Horses seems aware of its allure as a low-key feast—a place to escape, to order platters of pasta alla vodka under crusty breadcrumbs, and to spoon fresh guava sorbet melting into cold, fizzy wine. For the most part, the kitchen has a knack for making both service and food appear bright, effortless, and charismatic.
Plates are never full of ingredients or unnecessary garnishes. Huge amounts of butter and olive oil move on tiptoe together, covertly, without weighing down a dish. See: the tongue under an airy, melting béarnaise, and the ripples of buttery Milanese pork fried in olive oil.
The menu reflects a fondness for offal, a deep respect for the power of anchovies and mayonnaise, a reverence for pan juices and a dedication to fat. While the food never feels old-fashioned, there are the occasional Easter eggs for chefs, the kind of nerdy, shot-for-shot tributes you might find in an episode of “Stranger Things.”
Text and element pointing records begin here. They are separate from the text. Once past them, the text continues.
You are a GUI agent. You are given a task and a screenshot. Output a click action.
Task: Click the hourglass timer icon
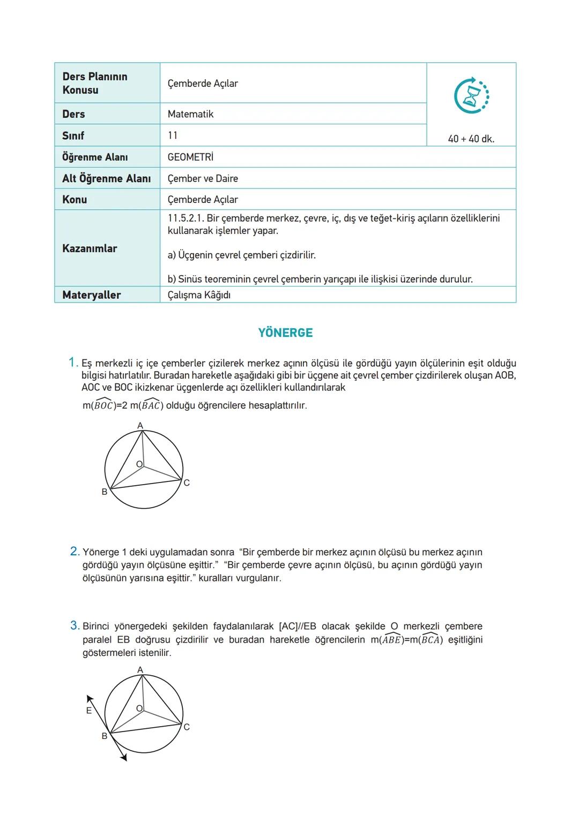471,96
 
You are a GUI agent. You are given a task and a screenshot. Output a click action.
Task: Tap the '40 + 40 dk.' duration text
471,139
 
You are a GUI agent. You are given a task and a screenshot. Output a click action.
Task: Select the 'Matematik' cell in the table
190,114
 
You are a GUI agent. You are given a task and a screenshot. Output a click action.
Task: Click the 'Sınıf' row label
73,135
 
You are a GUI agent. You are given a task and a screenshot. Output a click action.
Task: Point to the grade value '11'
173,135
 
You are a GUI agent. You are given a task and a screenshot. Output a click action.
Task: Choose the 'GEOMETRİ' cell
190,157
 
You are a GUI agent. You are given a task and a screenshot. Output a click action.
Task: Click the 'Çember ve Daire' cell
203,178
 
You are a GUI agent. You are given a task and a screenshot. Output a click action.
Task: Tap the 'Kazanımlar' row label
90,248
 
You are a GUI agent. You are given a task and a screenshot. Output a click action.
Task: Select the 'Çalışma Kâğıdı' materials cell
199,295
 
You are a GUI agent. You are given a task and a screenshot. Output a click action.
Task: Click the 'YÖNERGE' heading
285,333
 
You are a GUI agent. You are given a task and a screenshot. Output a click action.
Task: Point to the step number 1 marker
73,363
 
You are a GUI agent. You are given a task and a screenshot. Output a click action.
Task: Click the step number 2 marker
75,551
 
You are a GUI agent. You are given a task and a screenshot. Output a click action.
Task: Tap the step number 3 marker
75,625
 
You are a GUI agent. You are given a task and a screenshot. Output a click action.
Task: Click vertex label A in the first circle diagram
140,426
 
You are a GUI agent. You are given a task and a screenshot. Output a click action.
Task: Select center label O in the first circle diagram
139,464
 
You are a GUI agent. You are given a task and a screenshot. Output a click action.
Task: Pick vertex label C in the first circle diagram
187,483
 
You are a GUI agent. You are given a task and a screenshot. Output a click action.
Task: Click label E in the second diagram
89,711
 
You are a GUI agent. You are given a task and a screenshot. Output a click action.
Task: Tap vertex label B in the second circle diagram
105,736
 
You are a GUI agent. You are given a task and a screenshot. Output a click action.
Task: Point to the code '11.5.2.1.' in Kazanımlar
185,218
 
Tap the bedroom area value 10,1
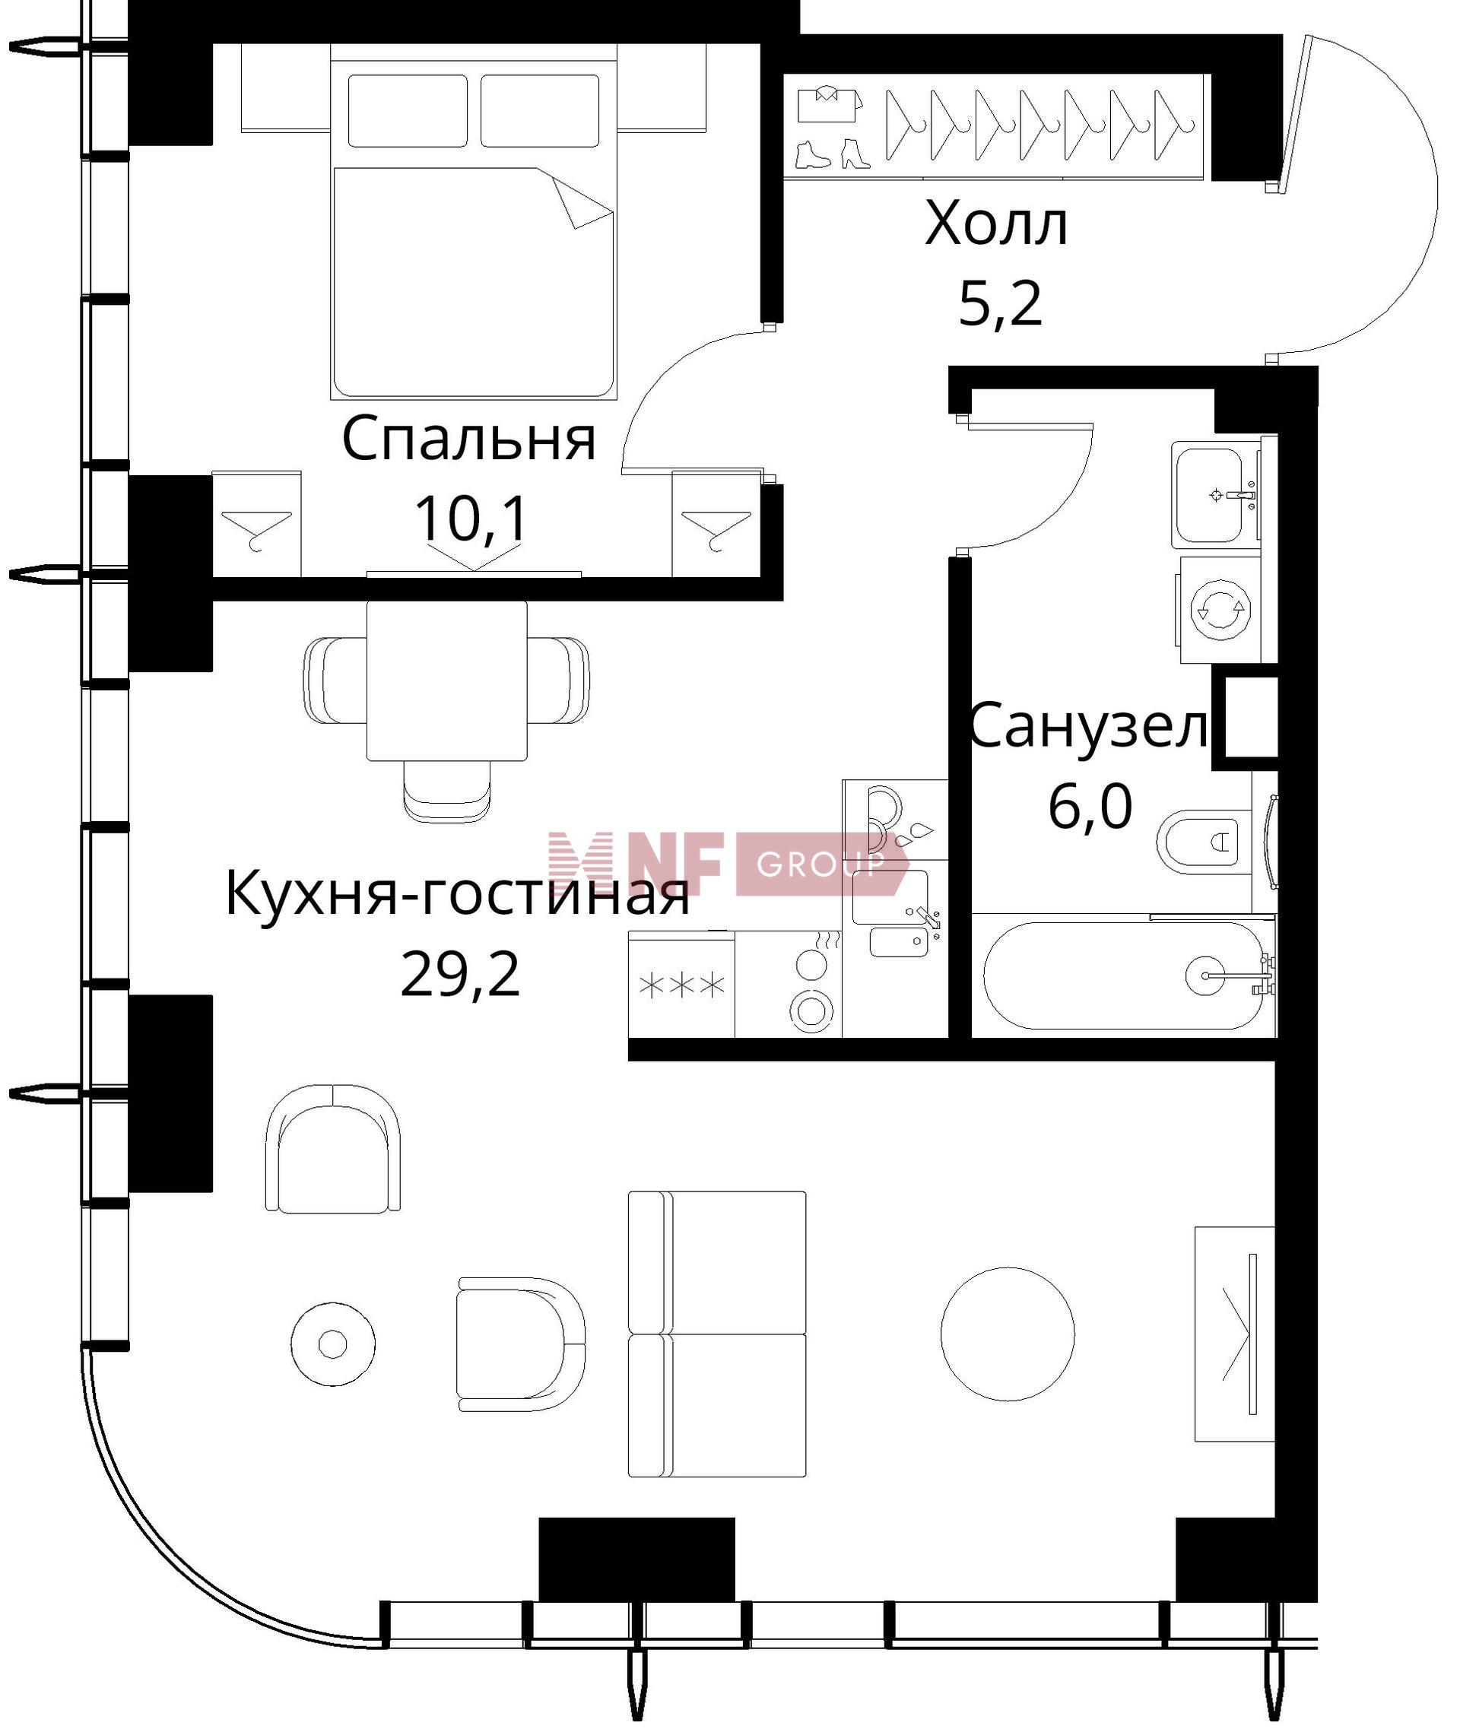(470, 520)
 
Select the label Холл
(995, 224)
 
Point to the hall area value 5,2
(1000, 304)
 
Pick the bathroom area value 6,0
(1090, 806)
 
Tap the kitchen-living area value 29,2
(460, 974)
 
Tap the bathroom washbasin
(1214, 495)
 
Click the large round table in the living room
(1008, 1334)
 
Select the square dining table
(447, 680)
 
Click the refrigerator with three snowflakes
(682, 985)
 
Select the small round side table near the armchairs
(333, 1344)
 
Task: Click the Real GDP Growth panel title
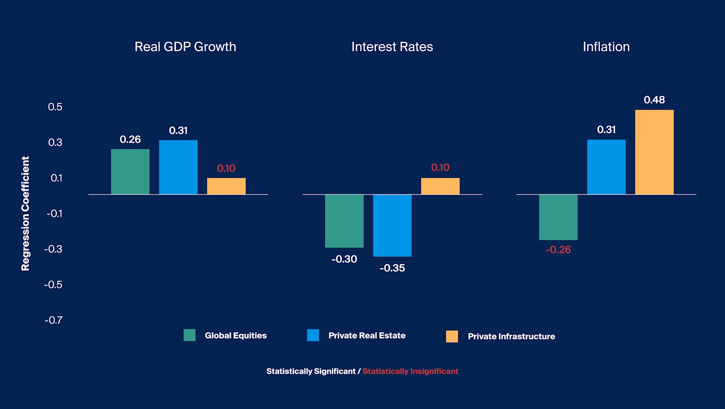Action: click(x=185, y=47)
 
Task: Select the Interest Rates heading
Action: click(x=392, y=47)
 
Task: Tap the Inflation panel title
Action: click(x=606, y=47)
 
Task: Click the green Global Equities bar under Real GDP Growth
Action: click(x=130, y=172)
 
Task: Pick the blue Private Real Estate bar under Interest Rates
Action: click(x=392, y=225)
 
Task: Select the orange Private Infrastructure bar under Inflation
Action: click(x=654, y=152)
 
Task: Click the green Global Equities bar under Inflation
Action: click(x=558, y=217)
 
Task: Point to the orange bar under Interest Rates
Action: click(x=440, y=186)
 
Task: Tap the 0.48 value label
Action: click(x=654, y=100)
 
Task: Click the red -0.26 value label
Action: click(x=558, y=249)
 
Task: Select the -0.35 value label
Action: click(x=392, y=268)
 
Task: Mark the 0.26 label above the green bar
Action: click(x=130, y=139)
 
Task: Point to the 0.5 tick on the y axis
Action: click(x=55, y=107)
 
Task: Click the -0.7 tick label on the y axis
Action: click(x=53, y=320)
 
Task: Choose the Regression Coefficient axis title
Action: click(x=25, y=213)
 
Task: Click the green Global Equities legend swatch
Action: click(x=189, y=335)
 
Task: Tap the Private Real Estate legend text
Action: click(x=366, y=336)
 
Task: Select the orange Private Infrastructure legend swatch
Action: click(x=451, y=336)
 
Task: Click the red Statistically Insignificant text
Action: click(x=410, y=371)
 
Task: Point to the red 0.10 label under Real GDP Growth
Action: click(x=226, y=168)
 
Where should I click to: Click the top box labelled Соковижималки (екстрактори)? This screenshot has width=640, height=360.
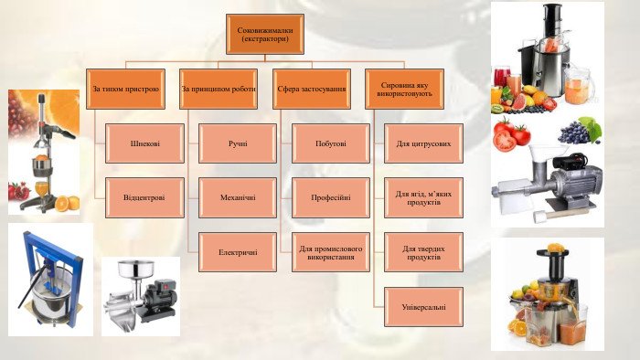tap(265, 34)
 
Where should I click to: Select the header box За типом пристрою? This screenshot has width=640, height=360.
tap(126, 89)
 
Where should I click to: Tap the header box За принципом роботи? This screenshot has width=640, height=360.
tap(219, 89)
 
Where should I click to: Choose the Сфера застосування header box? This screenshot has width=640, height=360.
tap(312, 89)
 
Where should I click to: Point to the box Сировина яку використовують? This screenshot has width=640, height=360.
tap(404, 89)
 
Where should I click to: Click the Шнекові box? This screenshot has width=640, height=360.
tap(144, 143)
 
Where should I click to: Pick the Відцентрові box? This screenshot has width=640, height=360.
tap(144, 197)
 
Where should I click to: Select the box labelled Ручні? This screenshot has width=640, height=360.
tap(238, 143)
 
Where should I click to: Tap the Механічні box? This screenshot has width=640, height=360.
tap(238, 197)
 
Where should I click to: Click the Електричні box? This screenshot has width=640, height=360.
tap(238, 252)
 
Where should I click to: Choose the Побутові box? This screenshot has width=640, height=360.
tap(331, 143)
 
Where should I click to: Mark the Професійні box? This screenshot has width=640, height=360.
tap(331, 197)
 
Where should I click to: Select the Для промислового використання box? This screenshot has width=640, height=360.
tap(331, 252)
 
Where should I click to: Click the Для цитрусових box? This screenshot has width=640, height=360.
tap(423, 143)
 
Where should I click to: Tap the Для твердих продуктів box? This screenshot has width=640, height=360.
tap(423, 252)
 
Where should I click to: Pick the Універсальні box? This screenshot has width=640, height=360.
tap(423, 307)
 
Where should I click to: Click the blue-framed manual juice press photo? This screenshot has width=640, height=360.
tap(50, 280)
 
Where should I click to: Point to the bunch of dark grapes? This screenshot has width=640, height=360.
tap(575, 132)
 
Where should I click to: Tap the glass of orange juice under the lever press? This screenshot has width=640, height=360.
tap(42, 189)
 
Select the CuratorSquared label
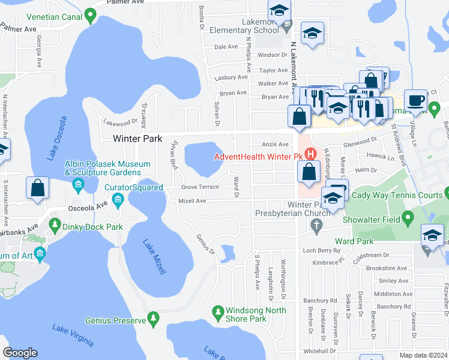133,188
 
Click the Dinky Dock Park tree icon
55,227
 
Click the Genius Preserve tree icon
154,317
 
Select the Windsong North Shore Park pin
217,311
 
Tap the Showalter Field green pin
408,218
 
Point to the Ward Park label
355,241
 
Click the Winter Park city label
137,139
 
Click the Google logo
20,353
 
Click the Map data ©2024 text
423,355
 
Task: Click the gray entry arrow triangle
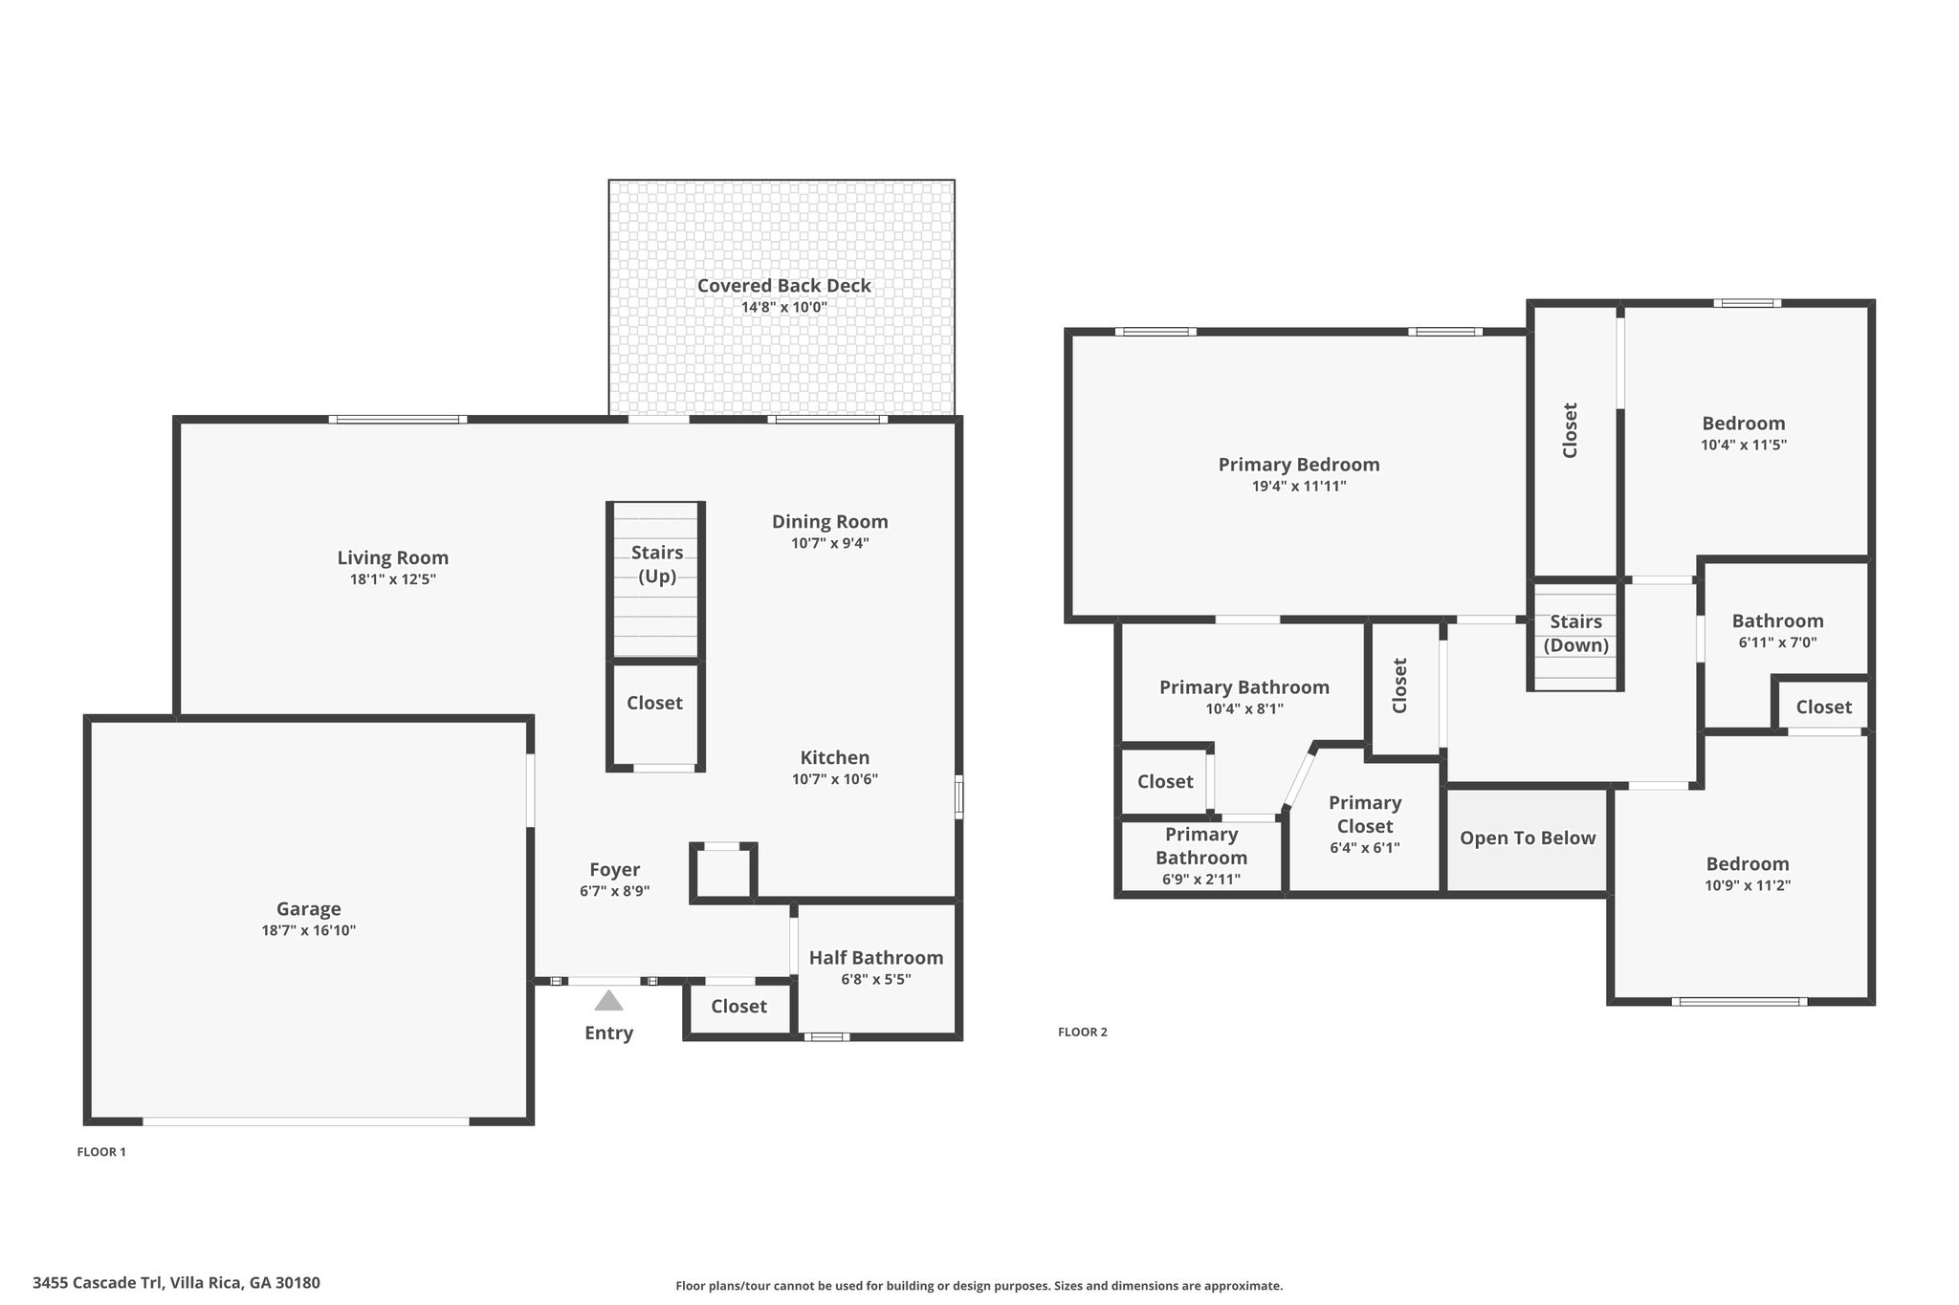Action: pos(608,1000)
If that chicken dish sounds familiar, maybe it’s because it shares so much with Judy Rodgers’ fried chicken and bread salad, which has been on the menu at San Francisco’s Zuni Cafe since 1987. The boudin noir almost evokes a perfect slice of blood cake, draped with a delicate fried egg, at Fergus Henderson’s St. John in London. The caper-frisee sweetbreads could point to some important influences, but got me thinking about Gabrielle Hamilton’s cooking at Prune in New York.
The menu at Horses changes so often that great dishes can disappear, come back later in a new form, or not at all. Months ago, a bowl of tender, creamy beans sprinkled with a loose, salty tonnato was amazingly good. Although I never saw the dish again, the tonnato reappeared with chili oil to dress up lean, tender Romano beans and thin slices of seared tuna. A pile of tagliarini and clams, the strongest of the pasta dishes I have tasted, is unfortunately no longer with us. And his replacement, a thickly rolled pappardelle dressed in saffron butter, was unusually stodgy.
In the same way, the food can appear much fluffier than it is, so can the dining room. While servers maintain the party atmosphere, they always move intentionally and with an eye on the clock. In the kitchen, the chefs connect their phones to the restaurant’s security cameras — flashing red in the corners of the three rooms — so they can set the rhythm for tables and the time for sending the courses.
Recently, a friend who lives down the street and went regularly when the space was Ye Coach & Horses complained that he couldn’t go in on a whim and just popped at the bar. Technically, that’s not true. The bar seats are for walk-in dinners, and you might get lucky now and then, I just wouldn’t count on them.
It’s the dark side of the warm reservation: if the restaurant turns out to be good, you can’t keep returning with a sense of spontaneity, even if you happen to live nearby. It can make horses feel distant and unreachable which is a shame because once you get in and sit down, ideally for the roast chicken, it can be pure delight and warmth.